→ **WHAT YOU ARE ASKED TO DO**
Begin with the line below holding "Task: Click the English" and go on through the line holding "Click the Package name input field", duplicating each line exactly and leaving out pictures.

Stored data
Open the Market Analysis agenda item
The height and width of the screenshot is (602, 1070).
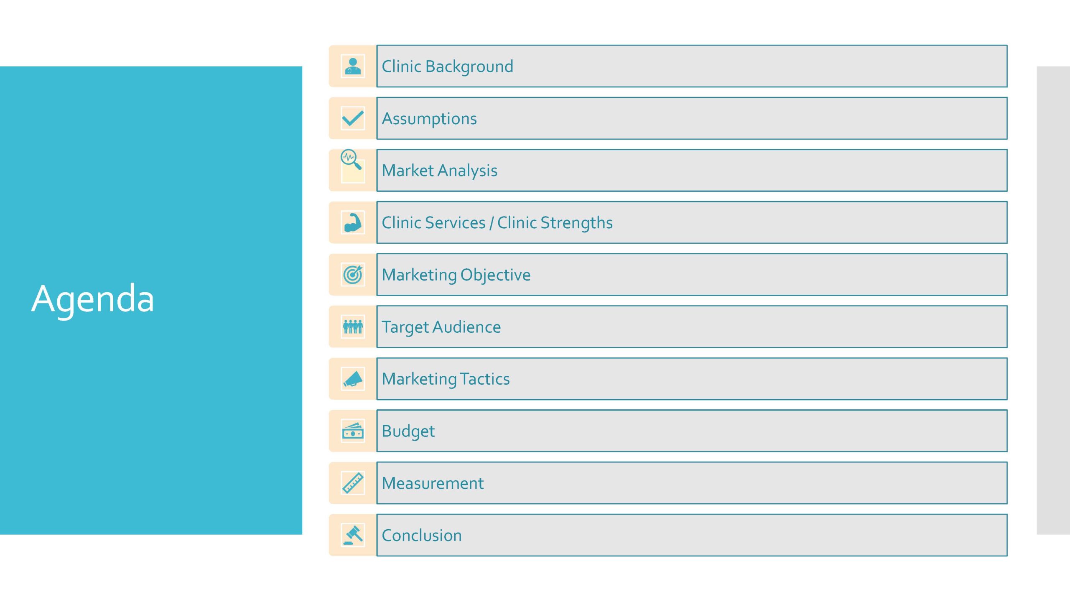pos(691,171)
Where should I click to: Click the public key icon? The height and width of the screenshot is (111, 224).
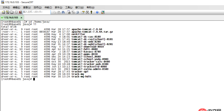pyautogui.click(x=92, y=12)
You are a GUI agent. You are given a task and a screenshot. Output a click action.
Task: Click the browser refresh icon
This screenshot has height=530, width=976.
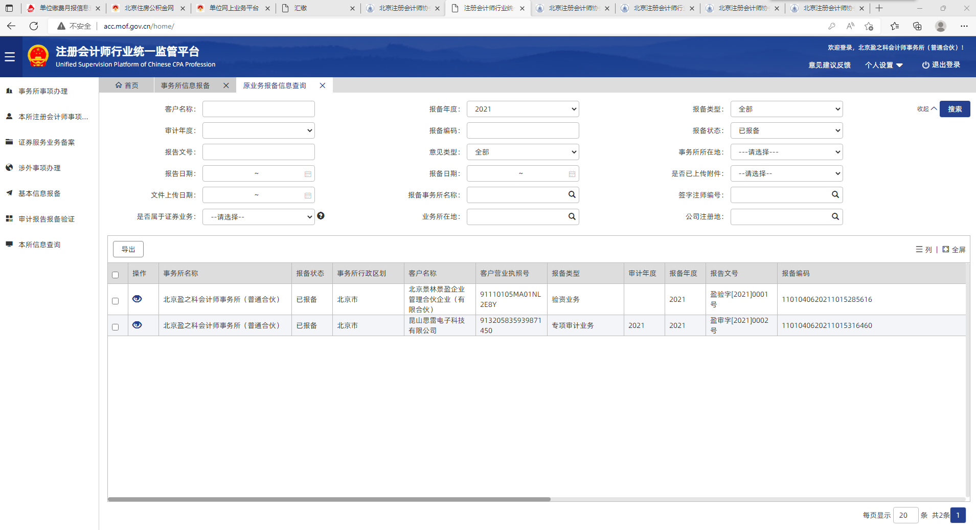coord(34,26)
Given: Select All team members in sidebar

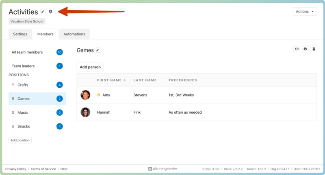Looking at the screenshot, I should pos(27,52).
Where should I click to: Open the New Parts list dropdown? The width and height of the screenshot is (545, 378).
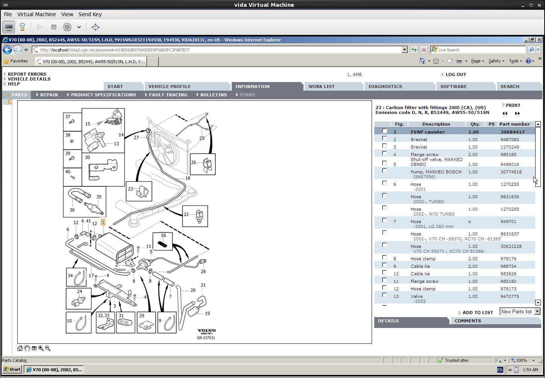coord(537,311)
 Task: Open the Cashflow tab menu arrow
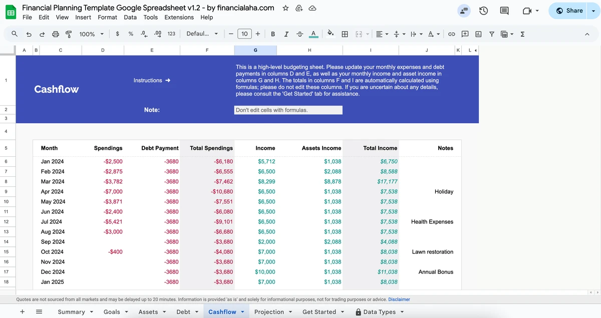pyautogui.click(x=243, y=311)
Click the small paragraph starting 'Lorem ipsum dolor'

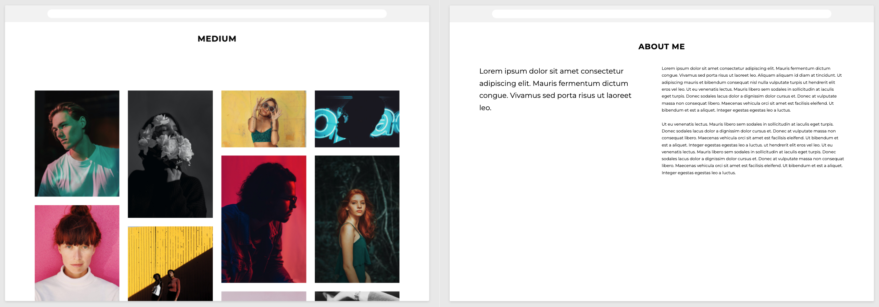tap(752, 89)
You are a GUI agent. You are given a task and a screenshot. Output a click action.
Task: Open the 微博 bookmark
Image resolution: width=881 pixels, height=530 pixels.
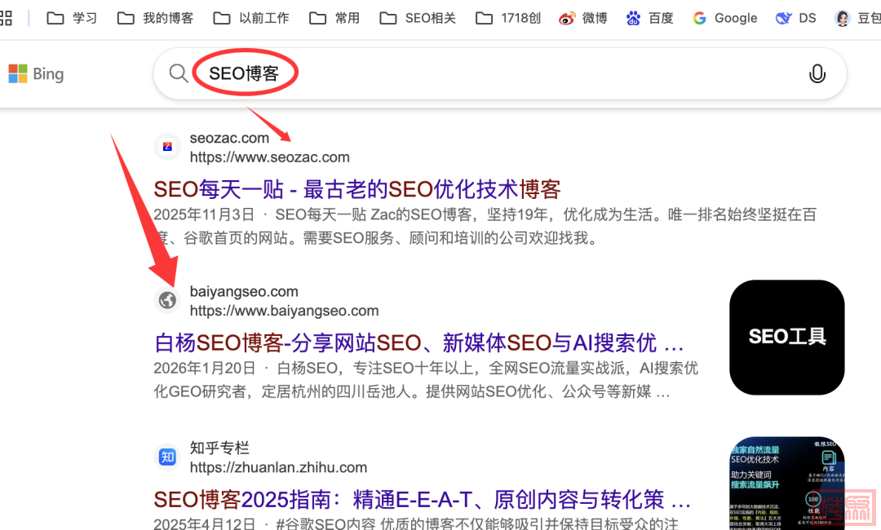point(582,18)
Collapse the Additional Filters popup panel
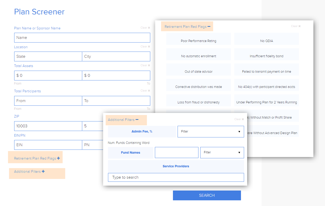The height and width of the screenshot is (206, 325). 137,120
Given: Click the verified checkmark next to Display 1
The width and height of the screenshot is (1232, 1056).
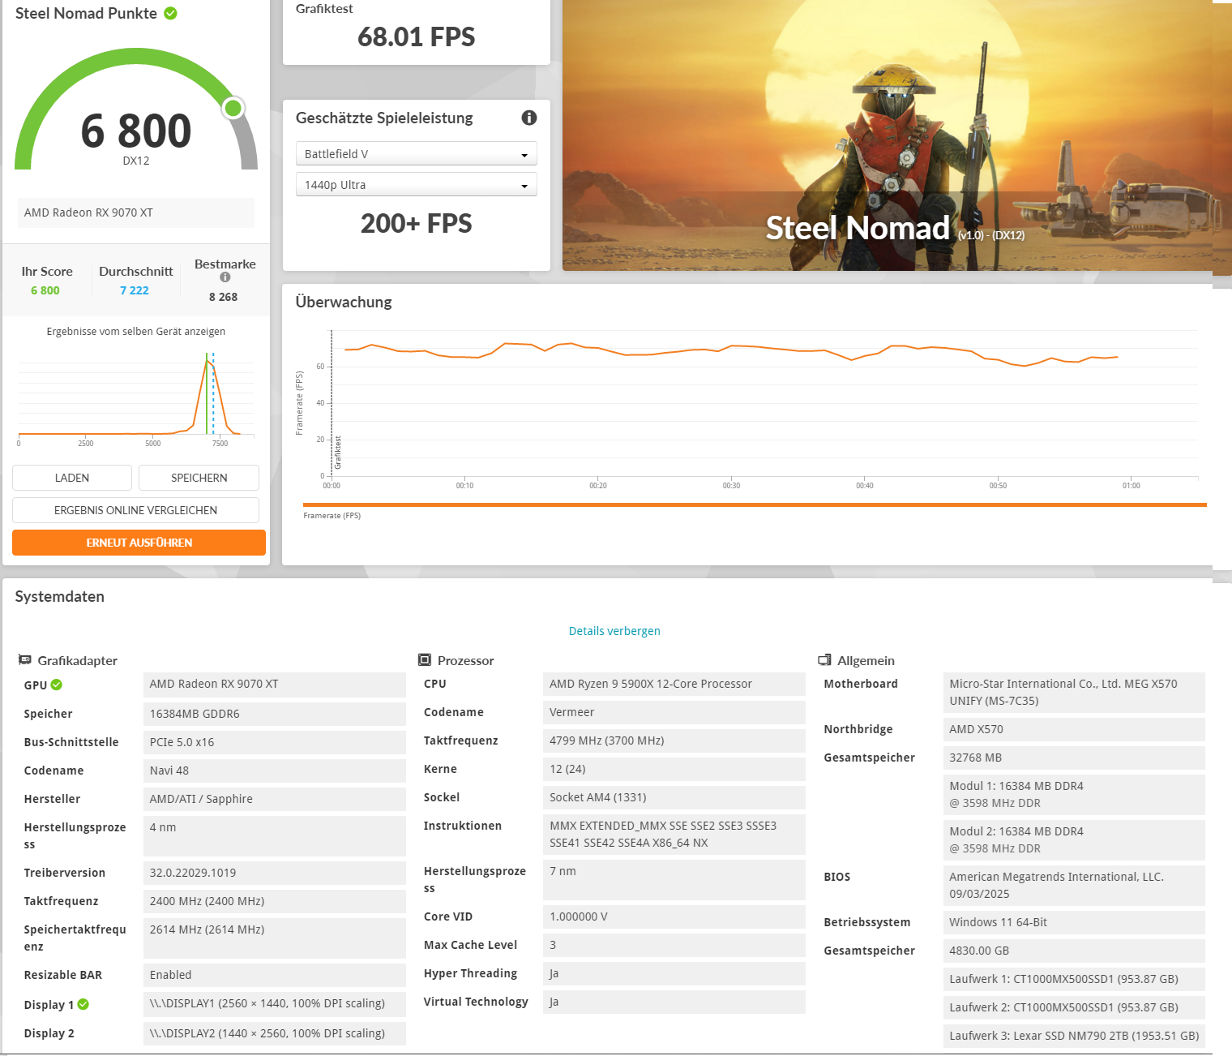Looking at the screenshot, I should pyautogui.click(x=83, y=1004).
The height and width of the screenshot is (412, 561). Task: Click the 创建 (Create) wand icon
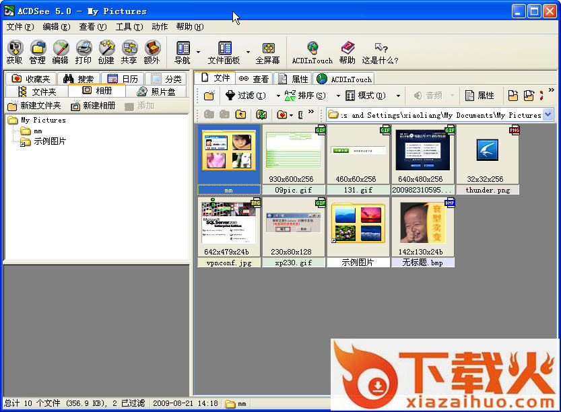[x=106, y=50]
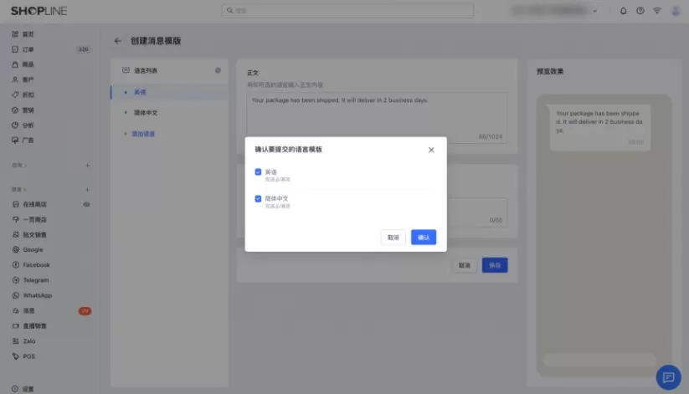Click the help question mark icon
This screenshot has width=689, height=394.
(640, 11)

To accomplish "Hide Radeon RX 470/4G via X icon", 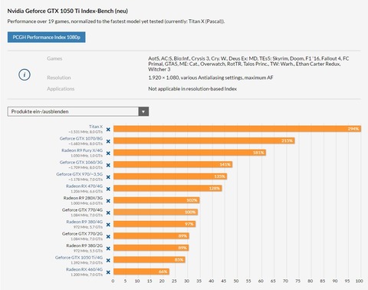I will [x=108, y=189].
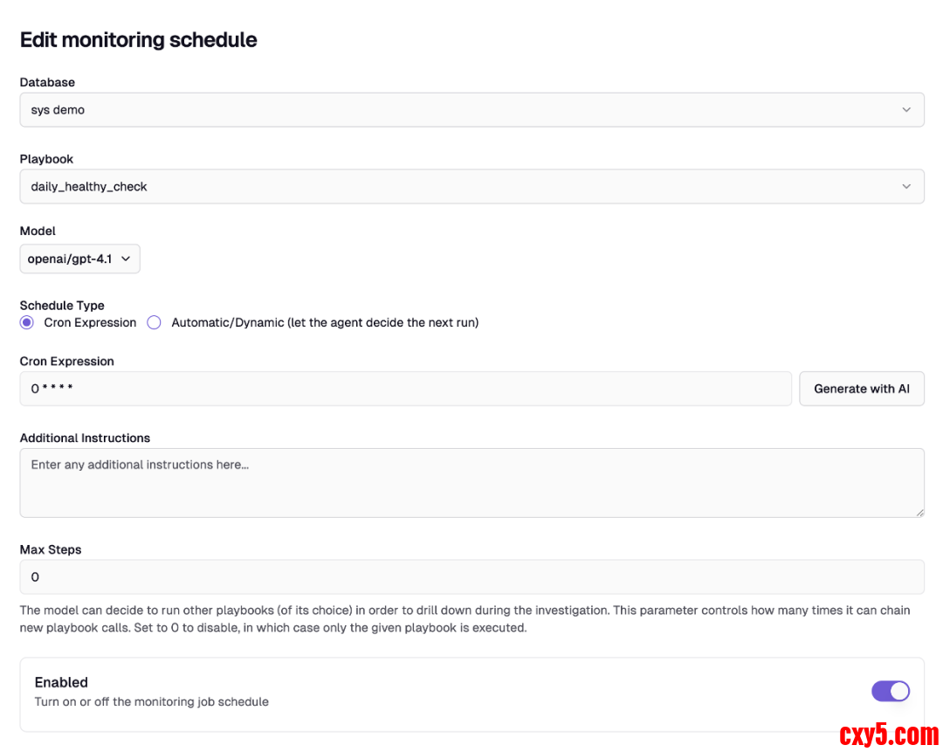Click the chevron arrow in Database field
Viewport: 943px width, 752px height.
(x=906, y=110)
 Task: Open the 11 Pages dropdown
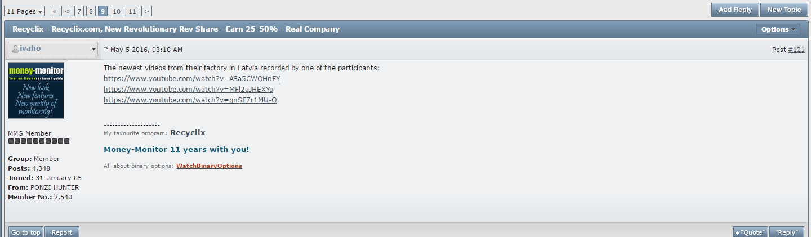[25, 11]
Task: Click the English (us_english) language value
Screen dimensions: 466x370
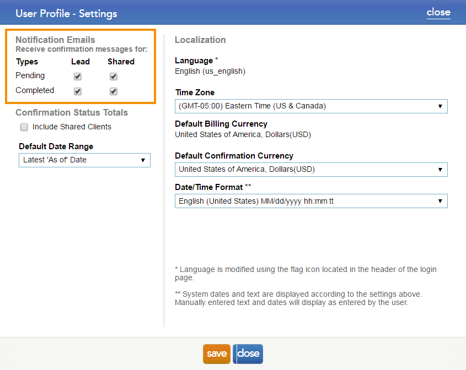Action: click(210, 71)
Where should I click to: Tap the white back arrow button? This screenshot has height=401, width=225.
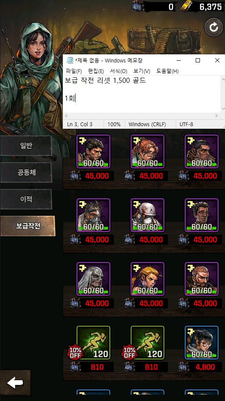click(x=15, y=383)
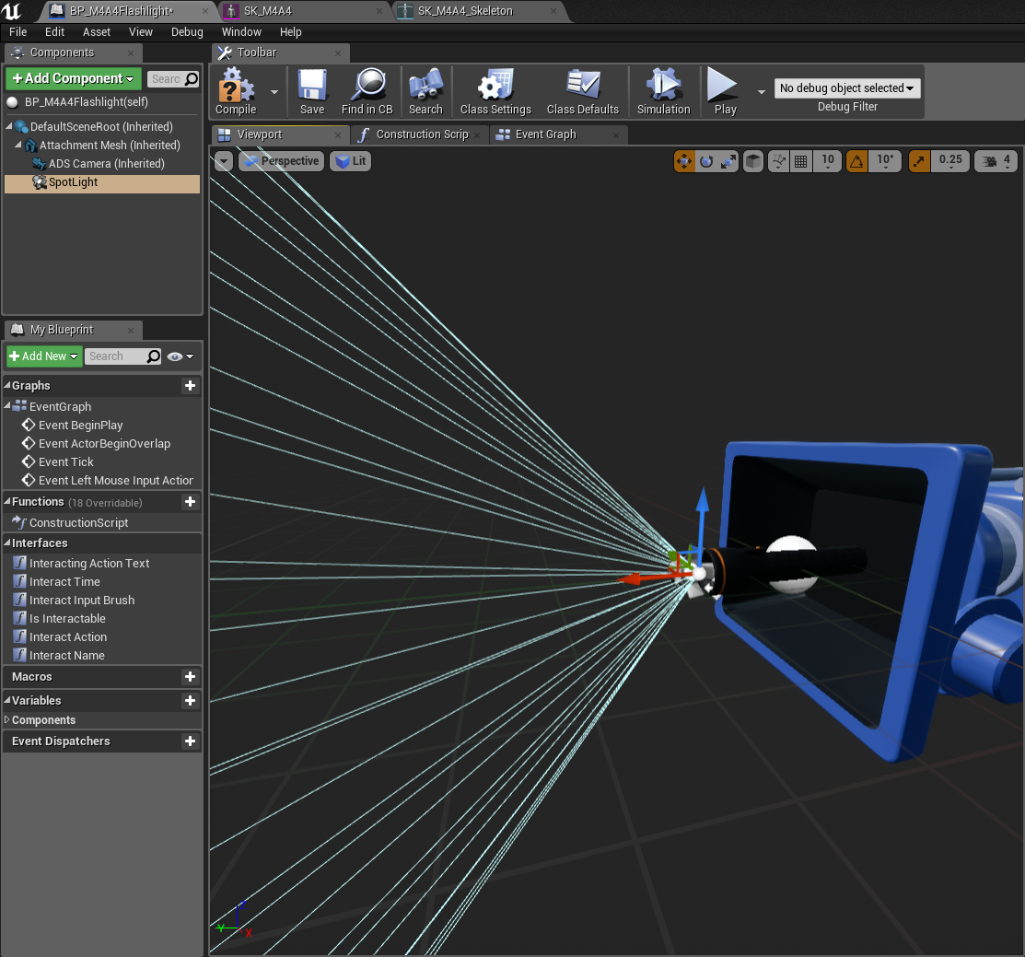Click the Find in CB icon

367,91
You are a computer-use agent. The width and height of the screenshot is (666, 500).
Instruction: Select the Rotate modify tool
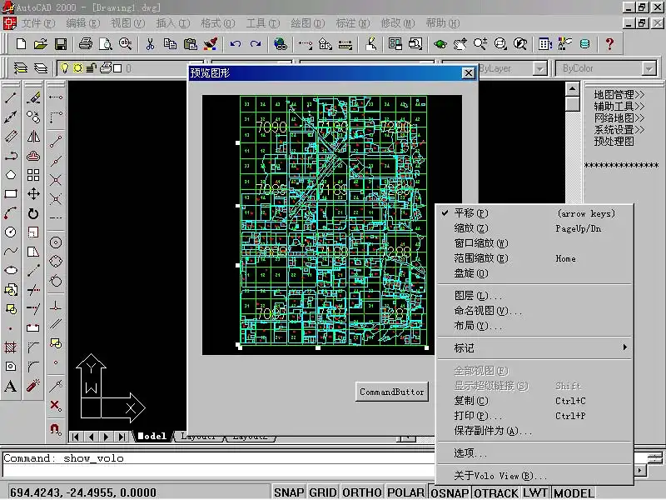(33, 213)
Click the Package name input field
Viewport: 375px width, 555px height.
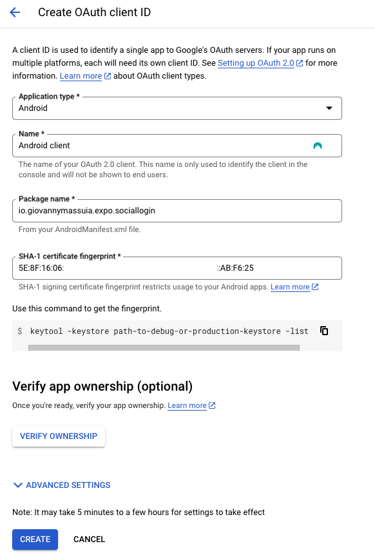(x=177, y=211)
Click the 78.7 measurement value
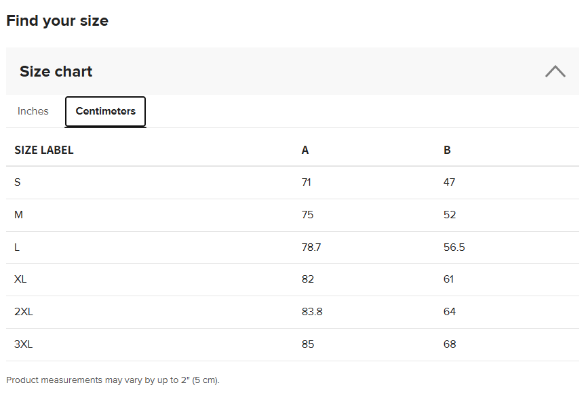588x404 pixels. click(x=311, y=247)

→ **SOLVED EXERCISE**
Task: Click the English (us_english) language value
Screen dimensions: 466x370
Action: click(210, 71)
Where should I click to: Tap the white back arrow button? This screenshot has height=401, width=225.
click(x=15, y=383)
Click the Find in CB icon

367,91
You are a computer-use agent. The width and height of the screenshot is (666, 500).
Instruction: Select the Rotate modify tool
(33, 213)
Click the Package name input field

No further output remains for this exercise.